Fraude et responsabilité bancaire

La responsabilité de votre banque dans le fonctionnement de votre compte : le cas des débits et retraits frauduleux!

Par Philippe Fournier le 26 novembre 2023

Peu à peu, les obligations de la banque dans la tenue des comptes bancaires sont précisées par la jurisprudence. La banque n’a pas à s’immiscer dans la manière dont vous gérez vos comptes mais elle doit vous alerter si des opérations lui semblent suspectes et anormales. En général, cela peut se traduire par un appel de votre conseiller pour vérifier que vous êtes bien à l’origine d’une opération sur votre compte.

La banque a ainsi un devoir de vigilance dans le cas où vous constatez des débits ou des retraits dont vous n’êtes pas l’origine et qui ont été effectués directement à partir de votre compte bancaire ou par l’utilisation frauduleuse par un tiers de votre carte bancaire.

Dans ces hypothèses, vous devez faire opposition immédiatement et porter plainte!

En cas d’utilisation frauduleuse par un tiers de votre carte bancaire, la banque a malgré tout un devoir de vigilance (par exemple, si les sommes débitées ont été effectuées dans différents pays étrangers). Si tel est le cas, la banque peut être susceptible de devoir vous rembourser les sommes litigieuses au titre du manquement à son devoir de vigilance.

Ce devoir persiste même en cas de vol du code confidentiel de votre carte bancaire sauf si vous avez été négligent dans la conservation de celui-ci en le communiquant à votre entourage par exemple.
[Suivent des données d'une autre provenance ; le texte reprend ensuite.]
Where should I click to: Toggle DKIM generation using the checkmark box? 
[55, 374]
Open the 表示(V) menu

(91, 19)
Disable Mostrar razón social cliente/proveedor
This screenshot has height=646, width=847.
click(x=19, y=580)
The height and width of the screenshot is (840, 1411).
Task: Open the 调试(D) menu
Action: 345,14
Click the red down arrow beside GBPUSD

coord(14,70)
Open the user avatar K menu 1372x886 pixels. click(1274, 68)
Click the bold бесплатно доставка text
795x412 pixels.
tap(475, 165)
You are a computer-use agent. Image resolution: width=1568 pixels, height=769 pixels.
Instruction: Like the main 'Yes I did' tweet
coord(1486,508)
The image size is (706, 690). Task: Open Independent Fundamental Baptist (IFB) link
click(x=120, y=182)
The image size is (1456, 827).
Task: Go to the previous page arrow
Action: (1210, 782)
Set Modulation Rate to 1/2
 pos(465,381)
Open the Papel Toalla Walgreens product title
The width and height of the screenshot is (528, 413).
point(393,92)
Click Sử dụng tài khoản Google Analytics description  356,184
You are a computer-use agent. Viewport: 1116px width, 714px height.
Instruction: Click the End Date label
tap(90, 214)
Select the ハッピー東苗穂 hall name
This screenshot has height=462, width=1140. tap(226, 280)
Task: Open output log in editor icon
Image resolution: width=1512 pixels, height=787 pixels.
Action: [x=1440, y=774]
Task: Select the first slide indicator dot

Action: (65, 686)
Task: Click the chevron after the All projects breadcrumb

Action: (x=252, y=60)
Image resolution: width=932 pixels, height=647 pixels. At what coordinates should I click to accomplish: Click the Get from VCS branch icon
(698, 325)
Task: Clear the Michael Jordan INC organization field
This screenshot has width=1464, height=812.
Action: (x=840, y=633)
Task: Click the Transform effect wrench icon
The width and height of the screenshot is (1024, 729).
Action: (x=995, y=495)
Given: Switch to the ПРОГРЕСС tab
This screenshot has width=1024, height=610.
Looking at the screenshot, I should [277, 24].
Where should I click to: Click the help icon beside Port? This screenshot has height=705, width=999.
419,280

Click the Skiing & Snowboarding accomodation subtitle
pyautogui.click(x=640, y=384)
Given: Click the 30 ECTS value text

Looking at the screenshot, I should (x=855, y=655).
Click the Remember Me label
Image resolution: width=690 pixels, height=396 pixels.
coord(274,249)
Cependant, la banque ne peut s’exonérer de sa responsabilité au titre de remboursement des sommes frauduleusement débitées qu’en rapportant la preuve de votre négligence caractérisée.

“en cas de perte ou vol d’une carte bancaire, il appartient à l’émetteur de la carte [la banque] qui se prévaut d’une faute lourde de son titulaire [le client], au sens de l’article L. 132-3 du code monétaire et financier, d’en rapporter la preuve ; que la circonstance que la carte ait été utilisée par un tiers avec composition du code confidentiel est, à elle seule, insusceptible de constituer la preuve d’une telle faute ;” Cour de cassation, Chambre commerciale du 2 octobre 2007, 05-19.899, Publié au bulletin.

La banque a également un devoir de vigilance en cas de d’anomalies apparentes et matérielles dans le fonctionnement de votre compte bancaire : il s’agit là des anomalies facilement détectables par toute banque diligente. A titre d’exemple, la banque doit naturellement vérifier qu’une fausse signature n’a pas été apposée sur un chèque vous appartenant ou que celui-ci n’a pas été falsifié de manière visible.

Enfin, la banque supporte un devoir de vigilance en cas d’anomalies dites “intellectuelles”. En effet, elle doit vous alerter en cas de virements suspects.

Dans une affaire récente, la Cour de cassation a confirmé la responsabilité de la banque au titre de son devoir de vigilance dans cette hypothèse. En l’occurrence, un client avait donné procuration à un membre de sa famille qui, sur une période d’une année, avait effectué de nombreux virements parfois rapprochés sur son compte personnel et portant sur des sommes élevées. Les juges considèrent que ces circonstances auraient dû attirer l’attention de la banque.

“L’arrêt retient que le fonctionnement des comptes d'[R] [L] présentait, entre le 3 novembre 2007 et le 14 octobre 2008, des opérations très nombreuses sans justifications apparentes au regard d’un fonctionnement normal, notamment des mouvements de fonds rapprochés et portant sur des sommes élevées réalisés par des virements internes depuis le compte de dépôt d'[R] [L] vers le compte de dépôt de son fils, ce qui aurait dû attirer l’attention de la banque. Il ajoute que le compte de dépôt d'[R] [L], initialement domicilié en Algérie, où il vivait, a été domicilié le 21 novembre 2007 à l’agence de la [banque] de Roubaix, ce qui aurait dû accroître la méfiance de la banque face aux anomalies apparentes et l’amener à s’interroger sur les risques de détournement, par M. [B] [L], des fonds de son mandant.

(…) De ces constatations et appréciations, la cour d’appel (…) a pu déduire que la banque avait commis une faute en n’avertissant pas [R] [L] des opérations réalisées par son fils, M. [B] [L], quand bien même celui-ci était son mandataire.” Cass Com, 5 avril 2023, N°21-22-300,

La banque est donc condamnée à rembourser les sommes litigieuses.
Dès lors, soyez vigilants et réactifs en cas d’anomalies sur votre compte bancaire et consultez votre avocat.